In 1950, the company generated 4.2 million Deutsche Mark (DM) in revenue with 284 employees. By 1964, with 654 employees, revenue had grown to 24.4 million Mark. By 1974, 2,495 employees were generating a worldwide turnover of 248 million Mark, and in 1980, approximately 2,000 employees contributed to a revenue of 315 million Mark.

Since 1952, "Dr. Schieffer Pharmaceuticals GmbH" was a part of the expanding Nattermann Group. The company's trademark, "Phytostandard Nattermann", was known for its consistent and precise formulation of active ingredients. It became a symbol of quality for modern natural medicine in 1956. Once physicians and initially hesitant pharmacists recognized the benefits, Nattermann's rise among German pharmaceutical manufacturers was unstoppable, eventually ranking 6th in the country.

In 1958, the company introduced the first tea preparations packaged in tubes to preserve the natural composition of medicinal plants.

In 1961, the company entered in co-operation with Spanish pharmaceutical company Industrial Farmacéutica de Zaragoza S.A. (INFAR) and a joint venture INFAR-Nattermann was established.

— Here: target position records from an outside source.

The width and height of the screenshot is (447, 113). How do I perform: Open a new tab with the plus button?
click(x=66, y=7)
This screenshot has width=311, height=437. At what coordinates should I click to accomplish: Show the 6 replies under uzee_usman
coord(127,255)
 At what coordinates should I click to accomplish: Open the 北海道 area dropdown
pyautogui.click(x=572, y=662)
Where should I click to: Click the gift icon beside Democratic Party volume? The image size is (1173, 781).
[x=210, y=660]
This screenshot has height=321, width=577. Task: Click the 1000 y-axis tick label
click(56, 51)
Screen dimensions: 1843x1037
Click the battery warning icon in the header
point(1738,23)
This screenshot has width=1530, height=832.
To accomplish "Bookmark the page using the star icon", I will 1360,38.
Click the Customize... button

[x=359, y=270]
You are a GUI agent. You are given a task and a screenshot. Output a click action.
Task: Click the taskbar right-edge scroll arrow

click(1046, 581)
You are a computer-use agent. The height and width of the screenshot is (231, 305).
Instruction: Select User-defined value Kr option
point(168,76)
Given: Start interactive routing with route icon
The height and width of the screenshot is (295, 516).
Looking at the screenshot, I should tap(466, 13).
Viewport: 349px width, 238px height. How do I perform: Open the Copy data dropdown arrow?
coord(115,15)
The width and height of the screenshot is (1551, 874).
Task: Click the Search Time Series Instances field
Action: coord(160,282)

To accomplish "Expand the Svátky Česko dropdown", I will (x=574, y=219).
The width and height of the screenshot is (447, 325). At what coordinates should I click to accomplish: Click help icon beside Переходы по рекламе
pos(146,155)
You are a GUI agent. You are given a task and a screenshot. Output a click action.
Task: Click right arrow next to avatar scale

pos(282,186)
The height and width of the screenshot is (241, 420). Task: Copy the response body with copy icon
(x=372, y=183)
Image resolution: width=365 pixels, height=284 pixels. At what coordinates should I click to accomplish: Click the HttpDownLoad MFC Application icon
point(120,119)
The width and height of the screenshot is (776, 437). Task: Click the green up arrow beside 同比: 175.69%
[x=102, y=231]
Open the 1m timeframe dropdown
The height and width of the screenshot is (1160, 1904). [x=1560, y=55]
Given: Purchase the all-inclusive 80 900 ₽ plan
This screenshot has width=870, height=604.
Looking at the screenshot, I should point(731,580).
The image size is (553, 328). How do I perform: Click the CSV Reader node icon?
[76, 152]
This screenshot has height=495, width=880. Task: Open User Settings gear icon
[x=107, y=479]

The new company headquarters was established in 1965 at Nattermannallee 1, in Cologne-Bocklemünd. The street was named after the company's founder, a common practice in Cologne. While constructing the new site, the northernmost Linear Pottery culture settlement dating from around 4200 BC was discovered and partially excavated. The new premises included a distinctive administrative building, production facilities, and an area for growing medicinal plants. The company moved into this new location in August 1967.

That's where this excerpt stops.